[PATCH v2 1/2] x86/vlapic: Fix handling of writes to APIC_ESR

Andrew Cooper posted 2 patches 6 days, 3 hours ago
[PATCH v2 1/2] x86/vlapic: Fix handling of writes to APIC_ESR
Posted by Andrew Cooper 6 days, 3 hours ago
Xen currently presents APIC_ESR to guests as a simple read/write register.

This is incorrect.  The SDM states:

  The ESR is a write/read register. Before attempt to read from the ESR,
  software should first write to it. (The value written does not affect the
  values read subsequently; only zero may be written in x2APIC mode.) This
  write clears any previously logged errors and updates the ESR with any
  errors detected since the last write to the ESR.

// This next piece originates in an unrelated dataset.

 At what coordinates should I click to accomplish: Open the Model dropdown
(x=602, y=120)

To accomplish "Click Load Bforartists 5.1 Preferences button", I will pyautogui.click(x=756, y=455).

Introduce a new pending_esr field in hvm_hw_lapic.

Update vlapic_error() to accumulate errors here, and extend vlapic_reg_write()
to discard the written value and transfer pending_esr into APIC_ESR.  Reads
are still as before.

Importantly, this means that guests no longer destroys the ESR value it's
looking for in the LVTERR handler when following the SDM instructions.

Signed-off-by: Andrew Cooper <andrew.cooper3@citrix.com>
---
CC: Jan Beulich <JBeulich@suse.com>
CC: Roger Pau Monné <roger.pau@citrix.com>

v2:
 * Minor adjustment to the commit message
---
 xen/arch/x86/hvm/vlapic.c              | 17 +++++++++++++++--
 xen/include/public/arch-x86/hvm/save.h |  1 +
 2 files changed, 16 insertions(+), 2 deletions(-)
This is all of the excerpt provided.